TATIANA STSSEL, an ethnic German who recently came here from the Caucasus Mountains, is learning the local tongue, but she still cooks Russian. "I don't have many German recipes," she says.

Aliye Gonul, a daughter of Turkish immigrants, was born in Germany and has lived her whole life here. But when she tells people she is from Heidelberg, it is inevitably asked, "Yes, but where did your parents come from?"

The two women are opposite sides of the same coin in a country where the question "Who is a German?" is never far below the surface. The questions are all the more urgent at this time of record unemployment and potential cutbacks in the social safety net.

Immigration is a growing economic concern in many Western nations, including the US, where Republican presidential candidate Pat Buchanan has made it a hot election topic. But unlike Americans, who agree that their nation was built by immigrants, Germans base citizenship on blood, not place of birth. But the subjectivity of that definition means that it can come under pressure in times of economic stress.

In the runup to three state elections March 24, the leader of Germany's left-wing Social Democratic Party called for a reduction in the numbers of ethnic Germans allowed into Germany. The move was widely derided as a cheap ploy to win votes from the ultra-right wing, and the Social Democrats lost in all three states. But they still sparked a nationwide discussion of the issue.

Most of the ethnic Germans now streaming back to their ancestral homeland from the former Soviet Union - 1.3 million so far - are descendants of Germans invited into Russia by Catherine the Great in the 18th century to help with its modernization.

To be allowed into Germany, these Aussiedler, as they are called, must establish their German ethnicity and their claim to a "war-related fate," which most of them can. Under Stalin, many were deported to Siberia, then to Kazakstan, as presumed Nazi collaborators.

Spending time in a gulag helps

The Bonn government approves some 225,000 applications for immigration and eventual citizenship from Aussiedler annually, and it takes from two to four years for an individual application to work through the system. But once they pass muster, ethnic Germans receive considerable financial aid from the government, starting with free air tickets to bring them here.

They get language training and roughly $100 to $200 per person per week, a sum more generous than the basic welfare payments. Pensioners receive payments calculated roughly on what they would have received had they worked in Germany their whole adult life. And those who spent time in Soviet prison camps because they were German are entitled to further benefits.

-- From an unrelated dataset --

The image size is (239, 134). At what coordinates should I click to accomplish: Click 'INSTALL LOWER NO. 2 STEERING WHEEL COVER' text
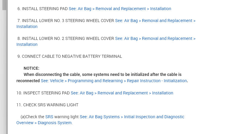coord(68,38)
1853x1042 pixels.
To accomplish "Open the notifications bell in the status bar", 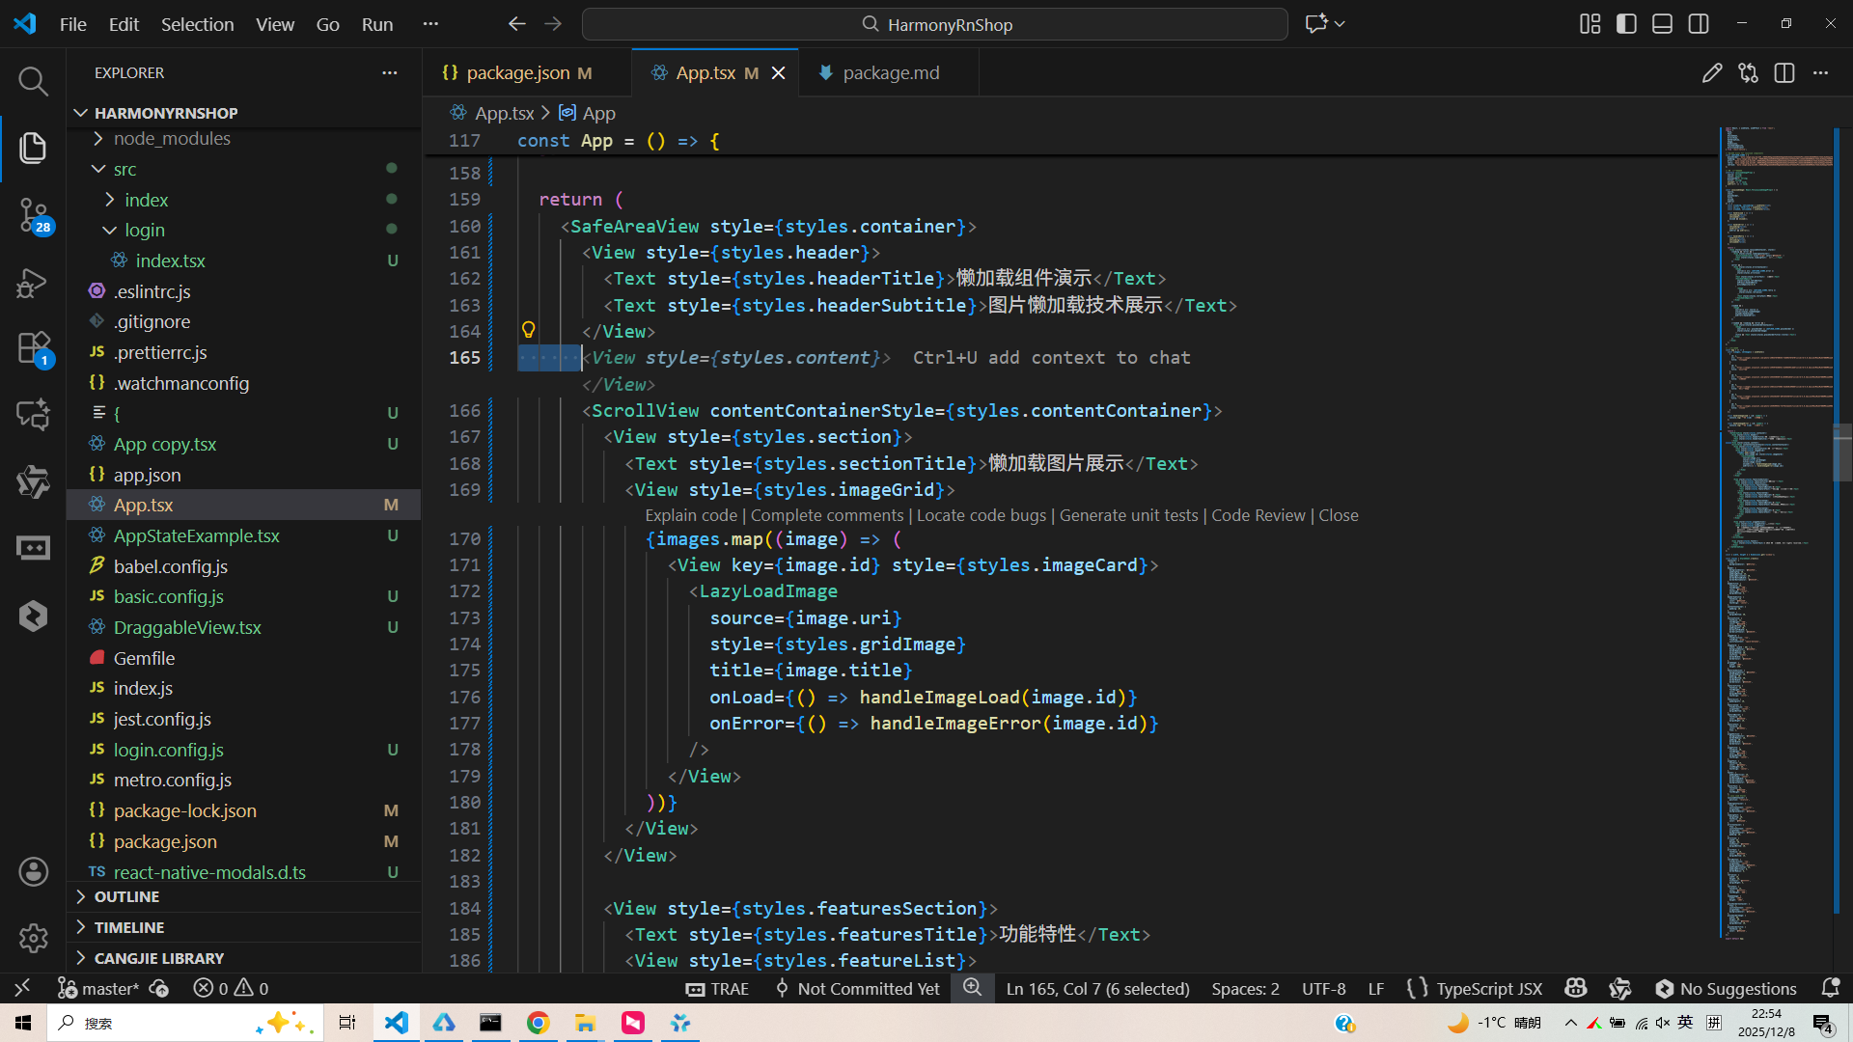I will pos(1830,988).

A number of these "new Germans" have settled in the village of Rottgen near Bonn, in a small hostel tucked behind a filling station. Here, in a one-room apartment they share with their daughter, Ms. Stossel and her husband, Eduard, relax at the end of a day of intensive instruction in their ancestral tongue. Eduard hopes to find work as a mechanical engineer soon. "There were so many problems in Russia. Prices were rising," says Ms. Stossel. "And we're German. Why not come here?"

Downstairs, Wjatscheslaw and Helene Untereiner share an apartment like the Stossels' - but with three children. Rugs hang on the walls in the style of their former homeland, Kazakstan. A handsome wardrobe attests to the local support network: "A gift," Ms. Untereiner explains simply.

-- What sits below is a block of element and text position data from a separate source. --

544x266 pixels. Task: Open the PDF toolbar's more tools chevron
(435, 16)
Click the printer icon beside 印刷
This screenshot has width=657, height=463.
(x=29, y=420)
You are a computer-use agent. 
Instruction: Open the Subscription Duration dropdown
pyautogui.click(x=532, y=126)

Language ability is supposed to be a test of German identity, but both Untereiners cheerfully confess to having virtually no German when they first arrived. He is training to be a welder, his former expertise in Kazakstan.

The other side of the coin

Aliye Gonul, meanwhile, has a different story about her path to citizenship. Her father was a welder, like Mr. Untereiner - an "invited guest" to Germany from Turkey at a time of a labor shortage. But unlike the ethnic Germans, his sketchy ability to speak German proved a stumbling block when his family applied for citizenship in 1990. And even though the family eventually became citizens, that status as "belonging to the German state" (Staatsangehorigkeit) is still distinguished from that of "belonging to the German people" (Volkszugehorigkeit).

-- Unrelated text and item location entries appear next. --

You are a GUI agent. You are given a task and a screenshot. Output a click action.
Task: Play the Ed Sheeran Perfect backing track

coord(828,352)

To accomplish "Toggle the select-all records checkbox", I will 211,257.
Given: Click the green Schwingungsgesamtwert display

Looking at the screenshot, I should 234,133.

But Ms. Gonul is clearly proud of her parents' hard work, despite the physical toll it has taken on them. She takes issue with politicians who seem to want to play foreigners like her against ethnic Germans - as if doing right by both were a zero-sum game.

All the same, she has no trouble ticking off things she appreciates in Germany. "In what other country would a father of five with such limited schooling himself be able to provide such an education for all his children?" she asks. "I'm glad I grew up in both cultures. I belong here - and I want the same rights and duties as others."